For the next few posts of our “Picture of the Week” series, we will be working our way back through the Pictorial Library of Bible Lands and focusing on obscure sites included in the collection. One of the great things about the PLBL is that it includes places that you would never typically go when you visit the lands of the Bible. Even if you spent a semester or a whole year in Israel, Jordan, Egypt, Turkey, or one of the other countries covered in the collection, you would probably not visit every site that Todd Bolen and his team of photographers have assembled in the PLBL. So this little sub-series can be called “Obscure Sites in the PLBL.” Or perhaps, “What You Missed on Your Trip to the Holy Land.”

Our first stop is the ancient city of “Kedesh in Galilee in the hill country of Naphtali” (Josh. 20:7). This site is located just west of the Huleh Basin, in the region north of the Sea of Galilee. Below is a section of a map provided in Volume 1 of the PLBL which shows the location of Kedesh.

Tel Kedesh itself can be seen image below, covered with spring wildflowers. In the Old Testament period, this was one of the places designated a “city of refuge” where someone could escape from an avenger if they had accidentally killed someone (Josh. 20:1-9). There were six cities of refuge scattered throughout the Israelite territory and Kedesh was the one that was farthest to the north.
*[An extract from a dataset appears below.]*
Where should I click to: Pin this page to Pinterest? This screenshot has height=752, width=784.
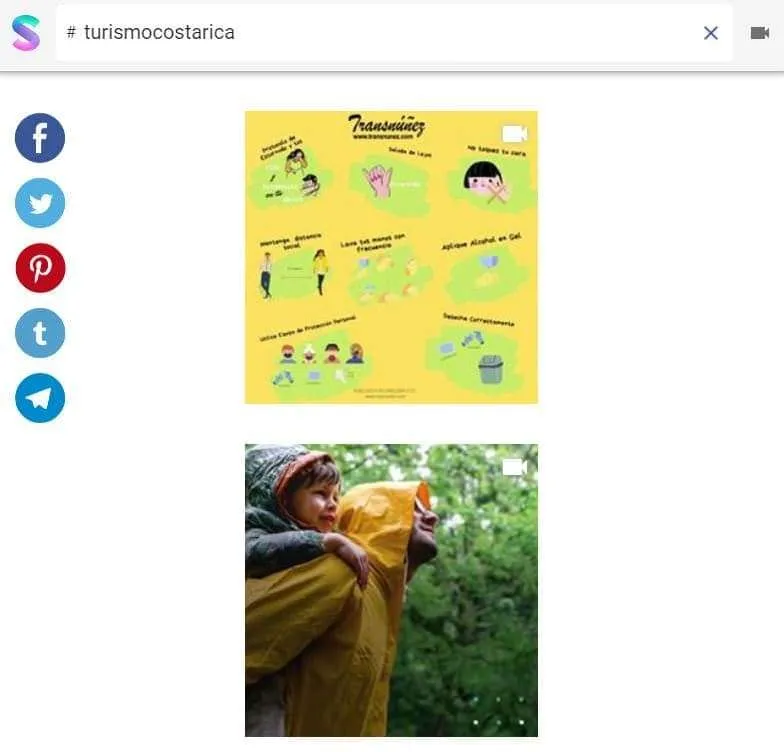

Kedesh also shows up in Judges 4. This was the where Barak lived, and it is where the Israelite army assembled before they marched out to war under the leadership of Deborah and Barak. At the time, the king of Hazor was oppressing the Israelites. Hazor is only about 8 miles southeast of Kedesh, and in the image above the camera is looking in that direction.

Lastly, Kedesh is mentioned in 2 Kings 15:29 where it was conquered by Tiglath-pileser of Assyria, along with many other cities in the region. However, the site continued to be occupied for many centuries after that. In the Roman period a temple was built here, and if you visit the site today you can see part of one wall still standing. Several pictures of the Roman temple at Kedesh are available in Volume 1 of the PLBL.

This image and over 1,100 others (along with the map) are included in Volume 1 of the Pictorial Library of Bible Lands and is available here for $39 with free shipping. Additional photographs taken in this region can be seen here, here, and here on BiblePlaces.com. Historic images of this region can be seen herehere, and here on LifeintheHolyLand.com.

Update: Another suggested location for the Kedesh of Barak is Kh. el-Kidish, southwest of the Sea of Galilee. Both of these sites were within the territory of Naphtali.